Each snippet contains at least one bug. Identify the bug, predict the runtime behaviour, and propose a fix.

Bug 1: Closer in the wrong place

func fanOut(in <-chan int, n int) <-chan int {
    out := make(chan int)
    var wg sync.WaitGroup
    for i := 0; i < n; i++ {
        wg.Add(1)
        go func() {
            defer wg.Done()
            for v := range in {
                out <- v * 2
            }
        }()
    }
    wg.Wait()
    close(out)
    return out
}

Bug: wg.Wait() runs in the caller's goroutine, before return out. Workers are sending to out, but the caller is the consumer and has not started reading — it is still inside fanOut. The workers block. wg.Wait blocks forever. Deadlock.

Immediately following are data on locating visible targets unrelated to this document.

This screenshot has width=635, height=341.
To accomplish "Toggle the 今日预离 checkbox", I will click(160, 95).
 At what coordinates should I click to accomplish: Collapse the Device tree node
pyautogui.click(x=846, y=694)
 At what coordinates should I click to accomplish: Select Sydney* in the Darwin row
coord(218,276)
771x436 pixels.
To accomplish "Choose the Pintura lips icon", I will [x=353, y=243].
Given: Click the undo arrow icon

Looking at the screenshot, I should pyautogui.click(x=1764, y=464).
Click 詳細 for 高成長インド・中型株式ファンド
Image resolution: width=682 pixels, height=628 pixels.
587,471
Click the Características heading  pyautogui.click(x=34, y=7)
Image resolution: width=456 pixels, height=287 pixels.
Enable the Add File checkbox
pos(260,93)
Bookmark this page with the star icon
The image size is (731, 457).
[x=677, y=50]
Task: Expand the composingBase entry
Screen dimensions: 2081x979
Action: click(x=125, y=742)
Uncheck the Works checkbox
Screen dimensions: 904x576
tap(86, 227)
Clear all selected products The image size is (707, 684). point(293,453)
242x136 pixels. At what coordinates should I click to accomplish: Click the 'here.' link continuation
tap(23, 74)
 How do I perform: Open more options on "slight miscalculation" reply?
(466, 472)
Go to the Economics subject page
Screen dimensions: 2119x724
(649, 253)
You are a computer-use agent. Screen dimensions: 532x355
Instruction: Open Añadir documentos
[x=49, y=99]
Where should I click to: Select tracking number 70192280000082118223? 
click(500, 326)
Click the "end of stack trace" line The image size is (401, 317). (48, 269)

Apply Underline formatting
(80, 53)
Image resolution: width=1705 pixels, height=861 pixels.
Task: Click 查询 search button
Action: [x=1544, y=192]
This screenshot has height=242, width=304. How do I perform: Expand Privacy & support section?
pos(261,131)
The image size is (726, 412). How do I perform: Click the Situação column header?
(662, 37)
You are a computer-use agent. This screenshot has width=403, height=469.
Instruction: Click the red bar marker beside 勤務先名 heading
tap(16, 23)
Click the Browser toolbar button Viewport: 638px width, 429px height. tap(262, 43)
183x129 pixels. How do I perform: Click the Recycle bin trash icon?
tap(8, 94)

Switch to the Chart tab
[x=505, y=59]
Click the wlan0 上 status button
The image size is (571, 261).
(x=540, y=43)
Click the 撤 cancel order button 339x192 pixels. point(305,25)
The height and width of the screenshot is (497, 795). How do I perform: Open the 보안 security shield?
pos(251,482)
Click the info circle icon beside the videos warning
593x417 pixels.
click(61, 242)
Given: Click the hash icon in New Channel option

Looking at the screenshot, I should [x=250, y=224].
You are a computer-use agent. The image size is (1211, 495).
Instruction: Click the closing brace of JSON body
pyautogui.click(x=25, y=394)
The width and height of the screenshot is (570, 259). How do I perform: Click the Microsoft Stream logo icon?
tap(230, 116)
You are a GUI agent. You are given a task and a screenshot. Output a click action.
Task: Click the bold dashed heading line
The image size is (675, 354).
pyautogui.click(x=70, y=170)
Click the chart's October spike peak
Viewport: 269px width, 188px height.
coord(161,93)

Fix: Move wg.Wait() and close(out) into a separate goroutine:

go func() { wg.Wait(); close(out) }()
return out

Bug 2: Worker closes the output

func fanOut(in <-chan int, n int) <-chan int {
    out := make(chan int)
    for i := 0; i < n; i++ {
        go func() {
            defer close(out)
            for v := range in {
                out <- v * 2
            }
        }()
    }
    return out
}

Bug: Each worker calls close(out) on exit. The first worker that exits closes the channel; the next worker that tries to send panics with send on closed channel.

Fix: Use a single closer goroutine guarded by a WaitGroup. No worker should call close(out).

Bug 3: wg.Add in the wrong place

func fanOut(in <-chan int, n int) <-chan int {
    out := make(chan int)
    var wg sync.WaitGroup
    for i := 0; i < n; i++ {
        go func() {
            wg.Add(1)        // BUG
            defer wg.Done()
            for v := range in {
                out <- v * 2
            }
        }()
    }
    go func() { wg.Wait(); close(out) }()
    return out
}

Bug: wg.Add(1) is called inside the worker goroutine. Race: the closer's wg.Wait() may run before any Add and return immediately (counter is 0). Closer closes out. Workers panic on send.

Fix: Call wg.Add(1) before go func():

wg.Add(1)
go func() {
    defer wg.Done()
    ...
}()

Bug 4: Captured loop variable (Go < 1.22)

func fanOut(in <-chan int, n int) <-chan int {
    out := make(chan int)
    var wg sync.WaitGroup
    for i := 0; i < n; i++ {
        wg.Add(1)
        go func() {
            defer wg.Done()
            for v := range in {
                out <- v + i   // BUG (pre-1.22)
            }
        }()
    }
    go func() { wg.Wait(); close(out) }()
    return out
}

Bug: Workers share i, which is n by the time they run. Pre-1.22 they all use the same value (probably n-1 or n depending on timing). Output is wrong; not a panic, just a silent correctness bug.

Fix: Pass i as a parameter:

go func(i int) {
    defer wg.Done()
    for v := range in {
        out <- v + i
    }
}(i)
In Go 1.22+, the loop variable is per-iteration; the bug does not occur.

Bug 5: Missing range over closed channel

func fanOut(in <-chan int, n int) <-chan int {
    out := make(chan int)
    var wg sync.WaitGroup
    for i := 0; i < n; i++ {
        wg.Add(1)
        go func() {
            defer wg.Done()
            for {
                v := <-in            // BUG
                out <- v * 2
            }
        }()
    }
    go func() { wg.Wait(); close(out) }()
    return out
}

Bug: v := <-in returns the zero value forever after in is closed. The worker never exits. wg.Wait never returns. Goroutines leak; output spams zero values.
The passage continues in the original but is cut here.